Puis le bourreau devint ensevelisseur. Il mit dans un cercueil tout préparé le corps dont il venait de chasser l’âme, ferma la bière et l’expédia à Florence, où elle fut ensevelie la même nuit et en secret dans l’église de San-Lorenzo.

Au reste, don Pierre ne tint pas même son serment ; il épousa, en 1595, Béatrix de Ménessès ; il est vrai que c’était dix-sept ans après l’assassinat d’Éléonore, et que Pierre de Médicis, avec son caractère, devait avoir oublié non seulement le serment fait, mais la cause qui le lui avait dicté.

Passons maintenant aux filles de Cosme.

Marie était l’aînée : c’était à dix-sept ans, comme le dit Shakespeare de Juliette, une des plus belles fleurs du printemps de Florence. Le jeune Malatesti, page du grand-duc Cosme, en devint amoureux ; la pauvre enfant de son côté, l’aima de ce premier amour qui ne sait rien refuser. Un vieil Espagnol surprit les deux amans dans un tête-à-tête qui ne laissait aucun doute sur l’intimité de leur liaison, et rapporta au grand-duc Côme ce qu’il avait vu.

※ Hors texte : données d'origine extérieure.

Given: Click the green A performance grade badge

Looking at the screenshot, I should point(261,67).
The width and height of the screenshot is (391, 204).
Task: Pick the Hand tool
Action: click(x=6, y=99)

Marie mourut empoisonnée à dix-sept ans ; car sa vie, prolongée de six mois, eût été un déshonneur pour sa famille. Malatesti fut jeté en prison, et, étant parvenu à s’échapper au bout de dix ou douze ans, gagna l’île de Candie, où son père commandait pour les Vénitiens. Deux mois après on le trouva un matin assassiné au coin d’une rue.

Lucrèce était la seconde fille de Cosme. À l’âge de dix-neuf ans, elle épousa le duc de Ferrare. Un jour, arriva à la cour de Toscane un courrier qui annonça que la jeune princesse était morte subitement. On dit à la cour qu’elle avait été enlevée par une fièvre putride ; on dit dans le peuple que son mari l’avait assassinée dans un moment de jalousie.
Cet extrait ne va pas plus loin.